After deeming Hoboken, New Jersey’s 14th Street Viaduct structurally deficient and functionally obsolete despite its history, Hudson County selected TranSystems and its team of Stantec, KS Engineers, and T.Y. Lin International/Medina to complete a replacement design for the 100-year-old viaduct.
Currently, the 14th Street Viaduct stretches almost ¼ of a mile and rises over 70 ft carrying over 20,000 vehicles per day. It is also considered an iconic landmark in the Hoboken skyline and a result, the New Jersey State Historic Preservation Office required certain steps to be taken to have the replacement structure appropriately reflect the context of Hoboken’s historic district.
TranSystems led the project as well as the structural design of the proposed viaduct. Stantec’s Rochelle Park, New Jersey and New York City offices were responsible for roadway designs, lighting, traffic signal designs, and urban landscape design as well as all of the context-sensitive architectural treatments necessary for the bridge. These components include parapets, roadway and bridge lighting, fences, piers, pier caps, beams and girders, abutment faces, portals and wing walls, sidewalks and steel colors along with any public art and pedestrian amenities. KS led the topographical survey, utility relocations, and right-of-way coordination, and T.Y. Lin was responsible for the structural design of retaining walls.
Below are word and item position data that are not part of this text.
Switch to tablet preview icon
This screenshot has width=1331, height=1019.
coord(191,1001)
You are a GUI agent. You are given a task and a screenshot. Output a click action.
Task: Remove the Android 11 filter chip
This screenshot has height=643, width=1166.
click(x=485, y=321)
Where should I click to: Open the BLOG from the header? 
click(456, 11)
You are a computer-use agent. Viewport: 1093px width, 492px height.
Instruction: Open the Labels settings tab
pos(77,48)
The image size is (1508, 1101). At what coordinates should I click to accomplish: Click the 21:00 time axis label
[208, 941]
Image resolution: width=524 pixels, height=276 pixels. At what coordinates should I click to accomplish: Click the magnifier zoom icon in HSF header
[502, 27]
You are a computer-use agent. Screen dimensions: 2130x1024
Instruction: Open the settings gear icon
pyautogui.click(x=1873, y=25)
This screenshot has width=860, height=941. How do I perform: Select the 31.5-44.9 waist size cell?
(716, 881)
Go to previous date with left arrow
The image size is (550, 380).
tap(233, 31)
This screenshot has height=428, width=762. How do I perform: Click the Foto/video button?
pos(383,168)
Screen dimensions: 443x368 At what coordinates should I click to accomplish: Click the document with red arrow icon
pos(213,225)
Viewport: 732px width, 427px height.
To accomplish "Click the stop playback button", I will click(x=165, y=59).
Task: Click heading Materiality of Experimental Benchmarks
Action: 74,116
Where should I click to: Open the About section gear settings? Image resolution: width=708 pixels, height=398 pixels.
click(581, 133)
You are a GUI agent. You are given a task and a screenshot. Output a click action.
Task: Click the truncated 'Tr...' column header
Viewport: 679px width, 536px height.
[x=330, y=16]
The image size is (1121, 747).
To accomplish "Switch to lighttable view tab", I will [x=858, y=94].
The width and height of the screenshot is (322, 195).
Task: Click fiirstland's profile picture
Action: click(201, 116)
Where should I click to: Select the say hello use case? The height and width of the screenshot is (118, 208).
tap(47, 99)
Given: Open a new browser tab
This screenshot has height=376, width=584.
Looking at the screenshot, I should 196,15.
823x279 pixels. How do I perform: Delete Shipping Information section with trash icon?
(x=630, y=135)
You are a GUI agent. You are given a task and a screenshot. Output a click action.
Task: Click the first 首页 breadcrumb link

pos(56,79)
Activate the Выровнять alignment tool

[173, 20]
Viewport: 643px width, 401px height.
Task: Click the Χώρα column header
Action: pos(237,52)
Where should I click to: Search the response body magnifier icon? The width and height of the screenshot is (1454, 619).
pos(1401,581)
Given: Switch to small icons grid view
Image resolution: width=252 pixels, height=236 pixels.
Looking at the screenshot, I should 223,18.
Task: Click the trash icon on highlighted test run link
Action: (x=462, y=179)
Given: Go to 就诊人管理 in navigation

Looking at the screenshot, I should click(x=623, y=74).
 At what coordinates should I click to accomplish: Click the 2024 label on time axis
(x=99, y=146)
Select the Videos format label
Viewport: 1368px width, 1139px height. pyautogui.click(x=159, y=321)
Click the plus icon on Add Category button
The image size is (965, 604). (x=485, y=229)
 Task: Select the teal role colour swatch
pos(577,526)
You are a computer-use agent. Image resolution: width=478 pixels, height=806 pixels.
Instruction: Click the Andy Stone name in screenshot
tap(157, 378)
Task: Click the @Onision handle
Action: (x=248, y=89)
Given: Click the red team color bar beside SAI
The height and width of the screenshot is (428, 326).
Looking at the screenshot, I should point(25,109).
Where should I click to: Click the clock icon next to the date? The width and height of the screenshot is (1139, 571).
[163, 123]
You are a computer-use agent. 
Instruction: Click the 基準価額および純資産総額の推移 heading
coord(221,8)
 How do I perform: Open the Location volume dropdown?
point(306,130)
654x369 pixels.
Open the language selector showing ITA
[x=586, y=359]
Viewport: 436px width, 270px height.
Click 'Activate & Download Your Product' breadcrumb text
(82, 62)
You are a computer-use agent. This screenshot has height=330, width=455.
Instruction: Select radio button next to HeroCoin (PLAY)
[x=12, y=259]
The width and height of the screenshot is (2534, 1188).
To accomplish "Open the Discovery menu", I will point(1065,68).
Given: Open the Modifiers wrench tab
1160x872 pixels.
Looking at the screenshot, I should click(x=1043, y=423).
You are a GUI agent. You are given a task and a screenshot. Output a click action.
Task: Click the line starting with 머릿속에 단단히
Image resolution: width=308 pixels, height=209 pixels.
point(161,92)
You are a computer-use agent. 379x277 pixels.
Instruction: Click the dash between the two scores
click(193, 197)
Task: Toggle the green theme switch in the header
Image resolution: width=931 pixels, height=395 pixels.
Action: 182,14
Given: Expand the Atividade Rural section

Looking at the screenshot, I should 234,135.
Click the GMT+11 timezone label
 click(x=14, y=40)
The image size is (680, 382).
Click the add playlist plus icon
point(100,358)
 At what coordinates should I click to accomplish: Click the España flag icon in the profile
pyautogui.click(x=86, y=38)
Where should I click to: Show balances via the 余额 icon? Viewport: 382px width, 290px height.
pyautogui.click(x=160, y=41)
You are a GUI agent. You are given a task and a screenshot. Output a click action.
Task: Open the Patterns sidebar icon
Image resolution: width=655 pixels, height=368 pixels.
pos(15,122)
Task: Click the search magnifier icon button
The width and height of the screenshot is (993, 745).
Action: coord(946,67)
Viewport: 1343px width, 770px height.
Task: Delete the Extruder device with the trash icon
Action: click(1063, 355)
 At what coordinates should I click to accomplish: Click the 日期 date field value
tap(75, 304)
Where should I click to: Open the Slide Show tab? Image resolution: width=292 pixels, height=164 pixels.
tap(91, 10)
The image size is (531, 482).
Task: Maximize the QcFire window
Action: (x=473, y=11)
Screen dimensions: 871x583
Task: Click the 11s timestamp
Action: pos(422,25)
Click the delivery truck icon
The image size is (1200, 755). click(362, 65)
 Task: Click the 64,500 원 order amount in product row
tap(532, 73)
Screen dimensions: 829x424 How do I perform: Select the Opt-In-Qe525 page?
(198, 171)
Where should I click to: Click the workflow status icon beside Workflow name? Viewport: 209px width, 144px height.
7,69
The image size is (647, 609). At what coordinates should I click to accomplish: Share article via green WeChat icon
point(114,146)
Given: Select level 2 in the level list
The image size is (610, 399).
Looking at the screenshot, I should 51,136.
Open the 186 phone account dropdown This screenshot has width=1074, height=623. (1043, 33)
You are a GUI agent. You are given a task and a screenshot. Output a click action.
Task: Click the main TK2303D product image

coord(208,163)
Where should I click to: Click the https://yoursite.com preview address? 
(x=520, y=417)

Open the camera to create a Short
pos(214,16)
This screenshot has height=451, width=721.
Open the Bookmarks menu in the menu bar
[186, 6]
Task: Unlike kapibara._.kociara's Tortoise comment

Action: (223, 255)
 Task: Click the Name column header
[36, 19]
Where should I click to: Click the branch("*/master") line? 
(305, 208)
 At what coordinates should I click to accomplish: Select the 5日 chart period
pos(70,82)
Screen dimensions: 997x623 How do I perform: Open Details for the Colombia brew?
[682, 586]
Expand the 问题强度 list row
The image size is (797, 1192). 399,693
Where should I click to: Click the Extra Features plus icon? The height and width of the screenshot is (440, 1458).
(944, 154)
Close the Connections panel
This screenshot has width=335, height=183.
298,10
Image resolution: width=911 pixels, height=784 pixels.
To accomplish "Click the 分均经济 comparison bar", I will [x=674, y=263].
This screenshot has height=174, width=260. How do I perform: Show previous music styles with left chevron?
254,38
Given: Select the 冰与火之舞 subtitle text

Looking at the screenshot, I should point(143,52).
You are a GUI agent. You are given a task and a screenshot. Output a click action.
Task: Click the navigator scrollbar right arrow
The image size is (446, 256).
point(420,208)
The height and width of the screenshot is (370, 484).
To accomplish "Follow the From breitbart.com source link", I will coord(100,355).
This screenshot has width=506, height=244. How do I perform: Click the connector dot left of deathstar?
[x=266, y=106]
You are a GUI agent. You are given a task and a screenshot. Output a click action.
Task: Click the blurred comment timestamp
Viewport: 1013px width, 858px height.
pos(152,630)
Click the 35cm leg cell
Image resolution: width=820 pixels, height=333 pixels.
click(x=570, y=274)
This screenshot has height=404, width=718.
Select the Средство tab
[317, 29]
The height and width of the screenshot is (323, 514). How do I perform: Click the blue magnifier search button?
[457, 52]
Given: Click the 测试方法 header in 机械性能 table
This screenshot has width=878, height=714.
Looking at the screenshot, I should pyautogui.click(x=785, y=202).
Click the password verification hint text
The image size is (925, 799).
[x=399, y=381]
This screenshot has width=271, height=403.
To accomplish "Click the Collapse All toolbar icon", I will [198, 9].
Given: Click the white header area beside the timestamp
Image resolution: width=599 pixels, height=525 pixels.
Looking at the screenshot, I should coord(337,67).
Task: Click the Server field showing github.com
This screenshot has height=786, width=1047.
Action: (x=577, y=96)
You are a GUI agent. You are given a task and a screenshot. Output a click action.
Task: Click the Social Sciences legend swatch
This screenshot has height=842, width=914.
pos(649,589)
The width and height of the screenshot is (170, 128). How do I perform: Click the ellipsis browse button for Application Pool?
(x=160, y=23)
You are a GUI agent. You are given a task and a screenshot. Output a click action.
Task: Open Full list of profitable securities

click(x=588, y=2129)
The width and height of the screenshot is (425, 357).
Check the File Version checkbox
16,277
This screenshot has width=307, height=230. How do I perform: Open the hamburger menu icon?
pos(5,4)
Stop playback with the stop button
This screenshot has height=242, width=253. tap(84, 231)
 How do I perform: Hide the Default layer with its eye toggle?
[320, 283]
Stantec’s urban designers and landscape architects also helped Hoboken and Hudson County determine the programming for the eventual use of the four-block long area underneath the viaduct. The design includes space for events such as flea markets, green markets, and community movies as well as multi-recreational space for basketball, roller and ice hockey and other urban park elements that were requested by the community including painted games, a younger child playground and a dog park.
The $50-million-plus14th Street Viaduct Replacement project is currently undergoing federal review and has not yet gone out to bid but construction is scheduled to begin this spring with completion slated for mid 2013.